Parry-Romberg syndrome, often referred to simply as fat atrophy, is a medical condition that predominantly affects children. With fat atrophy, the fat and muscle tissue on one side of the face will gradually waste away. This, in turn, will lead to structural changes in the bones and skin on that side of the face, resulting in unnatural sagging on the affected side of the face.
Unfortunately, it is unknown what exactly causes fat atrophy in the face to occur. While the condition always results from fat degradation on one side of the face, medical experts have not been able to come to concrete conclusions as to what exactly causes the fat to degrade. There also is not an exact cure for fat atrophy in children.
However, there are treatments that can correct any damage that the condition causes to the face, mouth, and head. There are also treatments that can replace the damaged fat in the face, potentially causing the condition to stop. The key to success with these treatments is to diagnose fat atrophy properly and to stop the progression of the condition before administering corrective treatment.
If it is determined that you have fat atrophy, the first step to correcting it is to stop the degradation of fat on the affected side of the face. To do this, you will need to have the existing fat removed and replaced with healthy fat from another part of the body.
While this was once considered impossible, there are now state-of-the-art treatments to transfer fat from one part of the body to another. Typically, this involves removing the bad fat from the face, then using a needle and suction to suck healthy fat out of another part of the body.
The healthy fat is then cleaned, and any debris inside of it is removed. The healthy fat is then inserted into the part of the face that was affected by fat atrophy. There will then be a waiting period to determine whether or not the facial atrophy has stopped or whether it is still happening. If fat atrophy no longer occurs, you can proceed with facial reconstructive surgery.
In addition to transferring fat from another part of the body, you may also need synthetic implants for the affected side of the face. Synthetic implants are similar to those used for breast implants, and they consist of silicone or similar materials that mimic fat and skin. Synthetic implants can be used in addition to fat transfers or in place of them in the event that there simply is not enough healthy fat to replace the unhealthy deposits.

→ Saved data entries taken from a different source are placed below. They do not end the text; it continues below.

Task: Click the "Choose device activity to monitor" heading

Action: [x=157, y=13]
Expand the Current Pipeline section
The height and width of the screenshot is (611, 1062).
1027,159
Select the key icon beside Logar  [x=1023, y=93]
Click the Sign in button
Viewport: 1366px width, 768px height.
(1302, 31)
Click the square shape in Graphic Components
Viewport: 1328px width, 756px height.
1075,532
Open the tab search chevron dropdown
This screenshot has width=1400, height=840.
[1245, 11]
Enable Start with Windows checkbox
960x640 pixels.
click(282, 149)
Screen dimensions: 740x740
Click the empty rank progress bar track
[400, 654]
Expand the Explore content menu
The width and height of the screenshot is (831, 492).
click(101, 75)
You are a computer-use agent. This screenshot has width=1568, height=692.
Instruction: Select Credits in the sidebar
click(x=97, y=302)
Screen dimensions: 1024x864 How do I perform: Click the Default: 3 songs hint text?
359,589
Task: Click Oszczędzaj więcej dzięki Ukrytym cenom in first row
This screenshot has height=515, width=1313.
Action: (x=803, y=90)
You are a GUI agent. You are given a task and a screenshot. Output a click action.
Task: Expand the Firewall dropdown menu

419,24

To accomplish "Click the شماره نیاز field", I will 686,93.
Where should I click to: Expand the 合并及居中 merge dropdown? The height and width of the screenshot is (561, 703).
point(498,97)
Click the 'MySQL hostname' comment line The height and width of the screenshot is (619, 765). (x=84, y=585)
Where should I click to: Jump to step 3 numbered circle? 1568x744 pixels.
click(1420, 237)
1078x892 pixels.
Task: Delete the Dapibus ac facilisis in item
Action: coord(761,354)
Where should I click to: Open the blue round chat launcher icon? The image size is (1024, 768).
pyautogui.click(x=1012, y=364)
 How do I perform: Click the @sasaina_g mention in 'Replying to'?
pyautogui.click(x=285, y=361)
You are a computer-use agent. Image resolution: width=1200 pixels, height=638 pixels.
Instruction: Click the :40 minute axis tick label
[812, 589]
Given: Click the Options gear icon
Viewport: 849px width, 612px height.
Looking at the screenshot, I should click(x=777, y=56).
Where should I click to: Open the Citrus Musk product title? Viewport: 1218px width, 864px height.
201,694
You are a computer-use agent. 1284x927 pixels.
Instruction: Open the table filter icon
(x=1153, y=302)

The reason you need to wait until fat atrophy has stopped is that reconstructive surgery will not be permanent if the face continues sagging. Therefore, once doctors have determined that fat atrophy has stopped thanks to synthetic implants, fat transfers, and fat removal, reconstructive surgery can begin.
The extent of surgery that your child needs will vary from case to case. Some instances of fat atrophy are much more severe than others, and more extensive surgeries will be needed. There is also a chance that you will need multiple procedures, depending on how much of the face is affected.
More extensive surgery can include bone grafts, skin grafts, and muscle replacement, whereas less invasive surgery can include face and brow lifts. The ultimate goal of reconstructive surgery is to make the face appear as normal as possible.
While fat atrophy in children is extremely rare, it is a frightening condition for both children and their parents. The key to treating fat atrophy is to receive a proper diagnosis followed by careful monitoring. When the time is right, fat transfers, synthetic implants, and reconstructive surgery are the best ways to treat fat atrophy.